“ ‘Ladies and gentleman of the jury,’ he intones, ‘The flesh is sad, alas!’ And then pointing to Polo, ‘And he has written all the books.’
“At first he affects a casual, amiable, at times intimate manner — seeking to connect personally with each member of the jury. He jokes about a newfound interest in petit-point embroidery. He shares odd, seemingly irrelevant bits of gee-whiz scientific trivia (‘Most things swell in the heat, right? Well, zirconium tungstate contracts when warmed!’) and then a strange anecdote about being chased through the Museum of Natural History by a girl with webbed fingers. He launches into a long, pointless digression about Seattle Supersonics point guard Gary Payton and Los Angeles Laker Nick Van Exel. And then he relates a dream he says he had the previous night (‘There were these aliens, female aliens in, like, Carmelite nun headgear and long silver Gore-Tex capes, and they had these Super Soaker water guns filled with stagnant vase water and they were forcing these real narcissistic musclemen to whack off — y’know at, like, gunpoint — and then all the female aliens turned out to be, like, all my teachers from school and stuff …’).

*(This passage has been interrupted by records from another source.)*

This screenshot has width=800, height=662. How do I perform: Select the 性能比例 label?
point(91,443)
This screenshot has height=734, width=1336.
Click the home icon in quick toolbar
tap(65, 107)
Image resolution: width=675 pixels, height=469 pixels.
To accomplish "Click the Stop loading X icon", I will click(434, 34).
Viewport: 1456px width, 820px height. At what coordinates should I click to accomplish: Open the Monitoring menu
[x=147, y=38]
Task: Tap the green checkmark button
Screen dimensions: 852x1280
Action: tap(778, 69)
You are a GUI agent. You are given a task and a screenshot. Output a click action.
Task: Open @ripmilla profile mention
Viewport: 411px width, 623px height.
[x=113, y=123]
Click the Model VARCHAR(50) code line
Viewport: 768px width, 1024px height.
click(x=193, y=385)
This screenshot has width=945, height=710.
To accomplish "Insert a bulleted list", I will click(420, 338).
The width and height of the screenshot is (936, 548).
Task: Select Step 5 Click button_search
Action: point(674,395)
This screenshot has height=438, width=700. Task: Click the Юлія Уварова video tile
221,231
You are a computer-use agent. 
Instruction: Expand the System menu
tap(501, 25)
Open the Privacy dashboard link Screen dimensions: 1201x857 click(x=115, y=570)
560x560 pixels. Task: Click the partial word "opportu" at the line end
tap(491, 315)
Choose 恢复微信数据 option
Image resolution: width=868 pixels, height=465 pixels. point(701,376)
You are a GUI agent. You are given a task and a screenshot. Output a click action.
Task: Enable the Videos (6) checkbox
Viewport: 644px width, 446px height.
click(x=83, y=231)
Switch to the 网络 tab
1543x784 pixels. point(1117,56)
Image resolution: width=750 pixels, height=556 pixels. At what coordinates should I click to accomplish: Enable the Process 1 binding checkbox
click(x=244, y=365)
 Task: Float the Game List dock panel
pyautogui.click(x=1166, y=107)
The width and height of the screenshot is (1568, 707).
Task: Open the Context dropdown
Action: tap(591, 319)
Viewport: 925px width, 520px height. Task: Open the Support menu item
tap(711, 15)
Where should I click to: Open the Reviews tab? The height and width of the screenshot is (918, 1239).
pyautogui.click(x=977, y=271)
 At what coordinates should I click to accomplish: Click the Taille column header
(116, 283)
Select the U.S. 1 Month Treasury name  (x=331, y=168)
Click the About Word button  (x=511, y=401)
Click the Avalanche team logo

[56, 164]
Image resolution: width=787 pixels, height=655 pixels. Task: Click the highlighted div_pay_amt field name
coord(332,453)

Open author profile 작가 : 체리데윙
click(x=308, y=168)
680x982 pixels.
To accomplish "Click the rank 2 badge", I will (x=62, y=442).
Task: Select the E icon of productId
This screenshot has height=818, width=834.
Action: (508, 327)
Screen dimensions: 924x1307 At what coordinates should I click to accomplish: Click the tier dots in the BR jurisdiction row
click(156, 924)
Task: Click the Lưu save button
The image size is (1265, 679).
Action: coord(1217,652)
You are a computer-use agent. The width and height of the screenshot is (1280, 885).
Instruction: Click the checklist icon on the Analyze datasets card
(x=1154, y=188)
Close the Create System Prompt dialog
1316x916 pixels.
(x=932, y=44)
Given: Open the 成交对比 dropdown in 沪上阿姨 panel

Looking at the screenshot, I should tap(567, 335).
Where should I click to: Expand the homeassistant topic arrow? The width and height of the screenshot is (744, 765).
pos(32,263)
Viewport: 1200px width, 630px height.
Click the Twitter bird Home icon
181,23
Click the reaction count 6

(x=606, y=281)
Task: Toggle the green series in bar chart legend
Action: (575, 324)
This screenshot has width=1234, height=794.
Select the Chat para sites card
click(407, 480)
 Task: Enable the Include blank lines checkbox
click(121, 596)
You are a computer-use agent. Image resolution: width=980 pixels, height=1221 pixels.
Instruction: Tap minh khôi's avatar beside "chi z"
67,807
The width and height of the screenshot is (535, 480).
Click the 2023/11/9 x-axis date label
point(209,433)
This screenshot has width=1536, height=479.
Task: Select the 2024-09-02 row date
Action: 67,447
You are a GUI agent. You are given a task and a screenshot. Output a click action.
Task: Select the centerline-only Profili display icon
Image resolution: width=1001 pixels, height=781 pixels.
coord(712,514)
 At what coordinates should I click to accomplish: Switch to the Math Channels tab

“At this point, the jurors are frantically scribbling notes.
“An arm draped casually over the railing of the jury box, as he swirls water in a plastic cup, Mark confides that he was mortally hydrophobic as a small child. He then tells a story about how once a day-camp counselor playfully tossed him into a swimming pool. Mark’s feelings were hurt terribly, and he put a Satanic curse on the counselor, who, the next day, was mysteriously scalded to death in his own shower.
“Whether or not this is a cryptic attempt on Mark’s part to intimidate the jury is furiously debated by legal analysts in television studios across the country.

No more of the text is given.